Class HistogramDiffIndex<S extends Sequence>

  • Type Parameters:
    S - type of the base sequence.

    final class HistogramDiffIndex<S extends Sequence>
    extends java.lang.Object
    Support HistogramDiff by computing occurrence counts of elements.

    Each element in the range being considered is put into a hash table, tracking the number of times that distinct element appears in the sequence. Once all elements have been inserted from sequence A, each element of sequence B is probed in the hash table and the longest common subsequence with the lowest occurrence count in A is used as the result.

    • Field Detail

      • maxChainLength

        private final int maxChainLength
      • region

        private final Edit region
      • keyShift

        private final int keyShift
        Number of low bits to discard from a key to index table.
      • recs

        private long[] recs
        Describes a unique element in sequence A. The records in this table are actually 3-tuples of:
        • index of next record in this table that has same hash code
        • index of first element in this occurrence chain
        • occurrence count for this element (length of locs list)
        The occurrence count is capped at MAX_CNT, as the field is only a few bits wide. Elements that occur more frequently will have their count capped.
      • recCnt

        private int recCnt
        Number of elements in recs; also is the unique element count.
      • next

        private int[] next
        For ptr, next[ptr - ptrShift] has subsequent index.
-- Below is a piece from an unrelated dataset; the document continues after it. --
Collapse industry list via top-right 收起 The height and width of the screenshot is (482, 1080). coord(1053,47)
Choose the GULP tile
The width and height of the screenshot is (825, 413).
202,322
For the sequence element ptr, the value stored at location next[ptr - ptrShift] is the next occurrence of the exact same element in the sequence. Chains always run from the lowest index to the largest index. Therefore the array will store next[1] = 2, but never next[2] = 1. This allows a chain to terminate with 0, as 0 would never be a valid next element. The array is sized to be region.getLengthA() and element indexes are converted to array indexes by subtracting ptrShift, which is just a cached version of region.beginA.
      • recIdx

        private int[] recIdx
        For element ptr in A, index of the record in recs array. The record at recs[recIdx[ptr - ptrShift]] is the record describing all occurrences of the element appearing in sequence A at position ptr. The record is needed to get the occurrence count of the element, or to locate all other occurrences of that element within sequence A. This index provides constant-time access to the record, and avoids needing to scan the hash chain.
      • ptrShift

        private int ptrShift
        Value to subtract from element indexes to key next array.
      • lcs

        private Edit lcs
      • cnt

        private int cnt
      • hasCommon

        private boolean hasCommon
    • Method Detail

      • findLongestCommonSequence

        Edit findLongestCommonSequence()
      • scanA

        private boolean scanA()
      • tryLongestCommonSequence

        private int tryLongestCommonSequence​(int bPtr)
      • recCreate

        private static long recCreate​(int next,
                                      int ptr,
                                      int cnt)
      • recNext

        private static int recNext​(long rec)
      • recPtr

        private static int recPtr​(long rec)
      • recCnt

        private static int recCnt​(long rec)
      • tableBits

        private static int tableBits​(int sz)